UUIDs vs ULIDs For Better Write Performance At Scale

In this article, we will be discussing the usage of keys as unique identifiers in a distributed relational database setup and their impact on write performance.

The use of auto-incremented, non-repeating, sorted integers has been a common practice for defining primary keys in relational databases. This type of key has been successful because it satisfies the two most crucial indexing requirements.

  1. They are unique, so they can be uniquely identified.
  2. They are ordered and sortable, so they can be efficiently indexed.

When the database is a monolithic entity, this kind of key is ideal. However, as soon as we decide to scale and move to a distributed setup this is no longer unique, this is because now multiple entities start generating auto-incremented numbers.

Impact on Clustered Indexes During Writes

Before we move on to discuss alternatives to auto-incremented integers as unique identifiers, let’s try to understand how indexes are impacted when relational databases write new data.

Clustered indexes are typically represented in a b-tree data structure. They have several benefits that make them well-suited for usage in clustered indexes.

  1. Efficient at searching for data: B-trees are designed to be efficient at searching for data, even in large datasets. They use a hierarchical structure that allows for fast traversal of the data, reducing the number of disk I/O operations required to find a specific value.
  2. B-trees are balanced: B-trees are self-balancing data structures, which means they maintain a balanced tree structure even when data is inserted or deleted. This helps to ensure that the height of the tree remains relatively constant, which improves performance and reduces the risk of data becoming inaccessible.
  3. B-trees support range queries: B-trees can support range queries which means they can be used to efficiently find all the values that fall within a specified range. This is useful in scenarios where you need to find all the records that fall within a certain range of values for a particular column.

In most cases in relational databases, it is allowed to have only 1 clustered index per table, this is because the physical organization of the data is controlled by the clustered index(by the column(s) the index is created, typically the primary key column).

In MSSQL when writing data to a table the DBMS includes logical and physical writes. A logical write is when data is modified in a page in the buffer cache and marked as dirty. A physical write is when a dirty page is written from the buffer cache to the disk. Since logical writes are not immediately written to disk there can be more than one logical write to a page in the buffer cache as long as the record is intended to be written on that page(determined by the clustered index).

sql-writes.png Reference - Writing Pages - SQL Server | Microsoft Learn

The DBMS must first determine the correct page to store the new row of data based on the clustered index. To do this, it typically performs a binary search on the index to identify the correct page, once the page is identified it needs to read the page from the disk into the buffer cache, this is only required if the page is not present in the buffer cache.

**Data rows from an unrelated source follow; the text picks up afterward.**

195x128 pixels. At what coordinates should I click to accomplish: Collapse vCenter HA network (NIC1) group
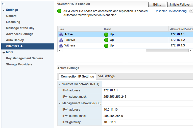coord(60,84)
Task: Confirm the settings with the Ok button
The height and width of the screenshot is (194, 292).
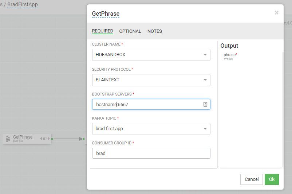Action: pos(272,179)
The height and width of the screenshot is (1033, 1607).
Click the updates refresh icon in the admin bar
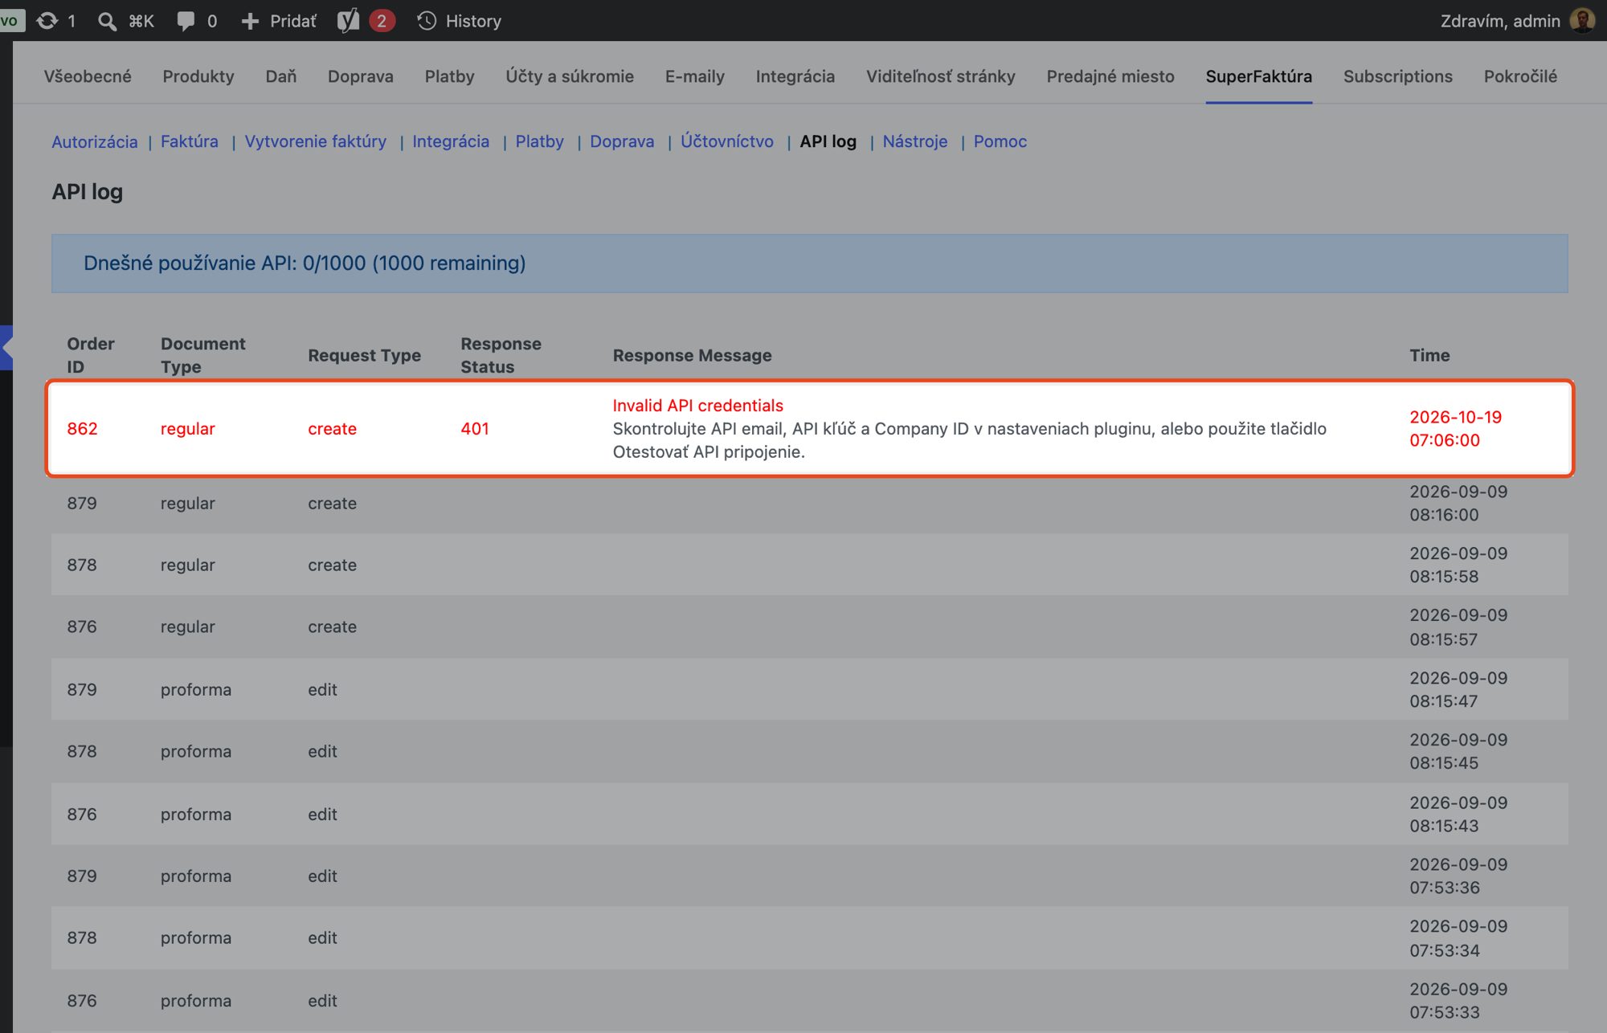click(x=47, y=21)
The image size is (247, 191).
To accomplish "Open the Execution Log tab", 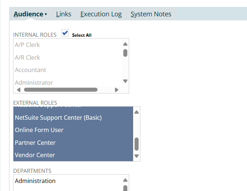I will click(101, 14).
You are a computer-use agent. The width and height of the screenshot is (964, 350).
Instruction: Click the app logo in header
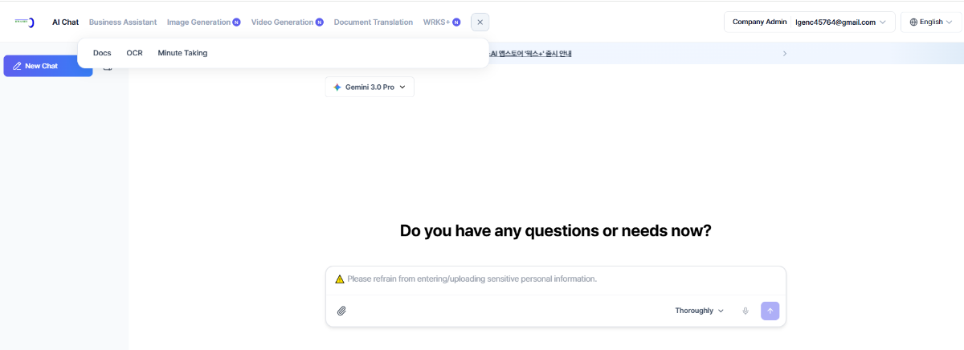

If the clustered index key adheres to the indexing requirements discussed above then subsequent writes will not require reading pages from the physical disk as in most cases they will be available in the buffer cache due to a previous write in near time reading it into the buffer cache.

As soon as you start using a column that is not ordered(during generation) for a clustered index; It would mean that the data stored in the table requires additional work to be organized in a logical order, which would result in poor write performance.

Alternative Unique Identifiers In a Distributed Environment

Universally Unique Identifier (UUID)

UUIDs are 128-bit long strings that can guarantee uniqueness across space and time. They are widely used to uniquely identify resources. There are several versions of UUIDs, each with a slightly different format. The most generally used UUID version is 4.

uuid.png 128 bit UUIDV4 string

A more detailed explanation of UUID can be found in RFC 4122

UUID in a distributed setup allows uniqueness but they are not so good for write performance and here is why;

UUIDs are randomized strings(in most versions) that have no particular order in a generation. When you use them for a clustered index column they need to be ordered and stored. Since they are not ordered(naturally during generation) it requires more I/O to store them on the correct page, this could result in bad write performance in large tables and it could lead to issues like index fragmentation as the data pages may not be in contiguous order.

Universally Unique Lexicographically Sortable Identifier (ULID)

As the title suggests ULIDs are universally unique yet lexicographically sortable identifiers, this is mainly why it is better in write performance at scale compared to UUIDs. ULIDs are a relatively new form of identifiers and still lack widespread native support.

ULID is generated in 2 components,

  1. Timestamp - 48-bit, integer with the UNIX-time in milliseconds
  2. Randomness - 80-bit random string

In total, they are a 128-bit long unique yet lexicographically sortable string. ULID is encoded using a combination of binary and base32 characters which results in a more compact 26-character format compared to the 36 characters generated by UUID v4.

More details about ULID can be found in its specification document

Conclusion

In general, we can conclude that ULIDs tend to have the upper hand in write performance( in most cases ) compared to UUIDs, specifically due to the lexicographically sortable nature of ULID.

Thank you for reading this article. I hope to see you at the next one.